[Data entries]
——————————

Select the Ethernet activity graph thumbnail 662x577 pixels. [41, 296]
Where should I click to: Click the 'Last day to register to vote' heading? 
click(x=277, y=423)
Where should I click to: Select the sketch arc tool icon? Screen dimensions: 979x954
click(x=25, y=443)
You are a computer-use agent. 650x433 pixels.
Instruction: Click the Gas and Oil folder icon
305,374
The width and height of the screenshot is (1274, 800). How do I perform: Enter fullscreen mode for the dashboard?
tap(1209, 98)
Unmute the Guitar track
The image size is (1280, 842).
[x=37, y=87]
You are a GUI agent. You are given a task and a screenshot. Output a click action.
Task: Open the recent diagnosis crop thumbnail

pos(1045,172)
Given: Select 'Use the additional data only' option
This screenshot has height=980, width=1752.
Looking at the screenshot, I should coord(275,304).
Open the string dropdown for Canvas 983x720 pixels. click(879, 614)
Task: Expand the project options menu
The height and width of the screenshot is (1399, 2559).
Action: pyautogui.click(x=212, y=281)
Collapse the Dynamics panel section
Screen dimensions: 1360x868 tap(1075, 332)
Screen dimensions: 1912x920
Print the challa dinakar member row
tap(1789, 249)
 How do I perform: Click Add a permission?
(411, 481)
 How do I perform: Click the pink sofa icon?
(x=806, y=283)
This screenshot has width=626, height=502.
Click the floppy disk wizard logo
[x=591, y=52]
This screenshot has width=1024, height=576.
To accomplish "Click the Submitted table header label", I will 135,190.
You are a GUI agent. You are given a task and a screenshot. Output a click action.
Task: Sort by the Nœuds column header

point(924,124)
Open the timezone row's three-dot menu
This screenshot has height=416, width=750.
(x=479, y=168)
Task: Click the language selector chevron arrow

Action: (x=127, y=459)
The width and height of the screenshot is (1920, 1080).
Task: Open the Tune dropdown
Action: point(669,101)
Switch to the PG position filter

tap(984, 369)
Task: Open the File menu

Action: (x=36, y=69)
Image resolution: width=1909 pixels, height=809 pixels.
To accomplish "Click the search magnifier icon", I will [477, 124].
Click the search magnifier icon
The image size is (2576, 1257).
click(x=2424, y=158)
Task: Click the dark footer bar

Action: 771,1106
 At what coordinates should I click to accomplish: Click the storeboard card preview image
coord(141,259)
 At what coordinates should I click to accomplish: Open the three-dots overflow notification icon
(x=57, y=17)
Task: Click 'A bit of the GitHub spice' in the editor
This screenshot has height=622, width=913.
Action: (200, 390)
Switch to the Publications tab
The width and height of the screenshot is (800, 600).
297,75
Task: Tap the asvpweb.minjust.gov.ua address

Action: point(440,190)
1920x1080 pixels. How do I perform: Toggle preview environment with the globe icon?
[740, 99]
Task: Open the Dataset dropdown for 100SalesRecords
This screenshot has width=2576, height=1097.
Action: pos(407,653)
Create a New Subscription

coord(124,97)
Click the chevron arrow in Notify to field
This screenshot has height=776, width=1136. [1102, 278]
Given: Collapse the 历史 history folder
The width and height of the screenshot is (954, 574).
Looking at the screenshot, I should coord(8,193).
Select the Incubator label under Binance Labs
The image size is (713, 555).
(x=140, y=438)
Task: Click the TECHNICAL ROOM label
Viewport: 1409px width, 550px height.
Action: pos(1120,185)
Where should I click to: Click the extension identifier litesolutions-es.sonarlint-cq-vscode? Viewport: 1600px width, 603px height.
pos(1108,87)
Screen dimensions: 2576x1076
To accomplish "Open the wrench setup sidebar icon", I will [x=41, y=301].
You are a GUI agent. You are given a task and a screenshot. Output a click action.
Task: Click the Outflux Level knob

——————————

__Work required__. Rewrite every line of the entries above as a numbered list, leaving out the blank lines.

__Output below__.
1. Select the Ethernet activity graph thumbnail 662x577 pixels. [41, 296]
2. Where should I click to: Click the 'Last day to register to vote' heading? 
3. click(x=277, y=423)
4. Where should I click to: Select the sketch arc tool icon? Screen dimensions: 979x954
5. click(x=25, y=443)
6. You are a computer-use agent. 650x433 pixels.
7. Instruction: Click the Gas and Oil folder icon
8. 305,374
9. The width and height of the screenshot is (1274, 800). How do I perform: Enter fullscreen mode for the dashboard?
10. tap(1209, 98)
11. Unmute the Guitar track
12. The image size is (1280, 842).
13. [x=37, y=87]
14. You are a GUI agent. You are given a task and a screenshot. Output a click action.
15. Task: Open the recent diagnosis crop thumbnail
16. pos(1045,172)
17. Given: Select 'Use the additional data only' option
18. This screenshot has height=980, width=1752.
19. Looking at the screenshot, I should coord(275,304).
20. Open the string dropdown for Canvas 983x720 pixels. click(879, 614)
21. Task: Expand the project options menu
22. The height and width of the screenshot is (1399, 2559).
23. Action: pyautogui.click(x=212, y=281)
24. Collapse the Dynamics panel section
25. Screen dimensions: 1360x868 tap(1075, 332)
26. Screen dimensions: 1912x920
27. Print the challa dinakar member row
28. tap(1789, 249)
29.  How do I perform: Click Add a permission?
30. (411, 481)
31.  How do I perform: Click the pink sofa icon?
32. (x=806, y=283)
33. This screenshot has width=626, height=502.
34. Click the floppy disk wizard logo
35. [x=591, y=52]
36. This screenshot has width=1024, height=576.
37. To accomplish "Click the Submitted table header label", I will 135,190.
38. You are a GUI agent. You are given a task and a screenshot. Output a click action.
39. Task: Sort by the Nœuds column header
40. point(924,124)
41. Open the timezone row's three-dot menu
42. This screenshot has height=416, width=750.
43. (x=479, y=168)
44. Task: Click the language selector chevron arrow
45. Action: (x=127, y=459)
46. The width and height of the screenshot is (1920, 1080).
47. Task: Open the Tune dropdown
48. Action: point(669,101)
49. Switch to the PG position filter
50. tap(984, 369)
51. Task: Open the File menu
52. Action: (x=36, y=69)
53. Image resolution: width=1909 pixels, height=809 pixels.
54. To accomplish "Click the search magnifier icon", I will [477, 124].
55. Click the search magnifier icon
56. The image size is (2576, 1257).
57. click(x=2424, y=158)
58. Task: Click the dark footer bar
59. Action: 771,1106
60.  At what coordinates should I click to accomplish: Click the storeboard card preview image
61. coord(141,259)
62.  At what coordinates should I click to accomplish: Open the three-dots overflow notification icon
63. (x=57, y=17)
64. Task: Click 'A bit of the GitHub spice' in the editor
65. This screenshot has height=622, width=913.
66. Action: (200, 390)
67. Switch to the Publications tab
68. The width and height of the screenshot is (800, 600).
69. 297,75
70. Task: Tap the asvpweb.minjust.gov.ua address
71. Action: point(440,190)
72. 1920x1080 pixels. How do I perform: Toggle preview environment with the globe icon?
73. [740, 99]
74. Task: Open the Dataset dropdown for 100SalesRecords
75. This screenshot has width=2576, height=1097.
76. Action: pos(407,653)
77. Create a New Subscription
78. coord(124,97)
79. Click the chevron arrow in Notify to field
80. This screenshot has height=776, width=1136. [1102, 278]
81. Given: Collapse the 历史 history folder
82. The width and height of the screenshot is (954, 574).
83. Looking at the screenshot, I should coord(8,193).
84. Select the Incubator label under Binance Labs
85. The image size is (713, 555).
86. (x=140, y=438)
87. Task: Click the TECHNICAL ROOM label
88. Viewport: 1409px width, 550px height.
89. Action: pos(1120,185)
90. Where should I click to: Click the extension identifier litesolutions-es.sonarlint-cq-vscode? Viewport: 1600px width, 603px height.
91. pos(1108,87)
92. Screen dimensions: 2576x1076
93. To accomplish "Open the wrench setup sidebar icon", I will [x=41, y=301].
94. You are a GUI agent. You are given a task and a screenshot. Output a click action.
95. Task: Click the Outflux Level knob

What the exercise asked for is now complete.